There is no question that enterprises today are looking to the clouds to create efficiencies, gain competitive advantage and realize significant cost savings. Where the debate often emerges is around the cloud approach selected and employed -- namely, Infrastructure-as-a-Service (IaaS) or Platform-as-a-Service (PaaS).

While IaaS solutions are interesting, they fail to fully deliver on the scalability, elasticity and cost improvements enterprises seek to gain by moving applications to the cloud. This is due to the fact that the true costs of delivering applications and services in a cloud environment relate not to the racking and stacking of infrastructure, but rather to the development, deployment and management of applications -- and only PaaS solutions can address these costs.

To better understand the role of PaaS for the enterprise, let's first take a look at what exactly a platform-oriented cloud solution provides.

Towards a passable definition of PaaS

While definitions of PaaS vary, there are several fundamental characteristics to a true PaaS solution. While Wikipedia currently defines PaaS as "the delivery of a computing platform and solution stack as a service," this definition doesn't really do justice to the topic. Let's take a look at some of the core elements that define PaaS and make it such an invaluable asset for enterprises:

1. Runtime Framework: This is the "software stack" aspect of PaaS, and perhaps the aspect that comes first to mind for most people. The PaaS runtime framework executes end-user code according to policies set by the application owner and cloud provider. PaaS runtime frameworks come in many flavors, some based on traditional application runtimes, others based on 4GL and visual programming concepts, and some with pluggable support for multiple application runtimes.

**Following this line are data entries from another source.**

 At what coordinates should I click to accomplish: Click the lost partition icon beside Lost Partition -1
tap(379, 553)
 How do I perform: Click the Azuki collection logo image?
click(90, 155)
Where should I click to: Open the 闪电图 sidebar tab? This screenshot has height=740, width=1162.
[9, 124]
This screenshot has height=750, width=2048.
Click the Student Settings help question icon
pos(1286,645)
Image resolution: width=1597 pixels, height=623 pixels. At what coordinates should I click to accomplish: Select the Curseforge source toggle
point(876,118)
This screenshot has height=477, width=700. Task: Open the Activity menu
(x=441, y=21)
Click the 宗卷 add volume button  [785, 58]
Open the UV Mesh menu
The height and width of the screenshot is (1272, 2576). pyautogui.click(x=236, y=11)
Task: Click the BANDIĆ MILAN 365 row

2. Abstraction: Platform-oriented cloud platforms are distinguished by the higher level of abstraction they provide. With IaaS, the focus is on delivering to users "raw" access to physical or virtual infrastructure. In contrast, with PaaS, the focus is on the applications that the cloud must support. Whereas an IaaS cloud gives the user a bunch of virtual machines that must be configured and to which application components must be deployed, a PaaS cloud provides the user a way to deploy her applications into a seemingly limitless pool of computing resources, eliminating the complexity of deployment and infrastructure configuration.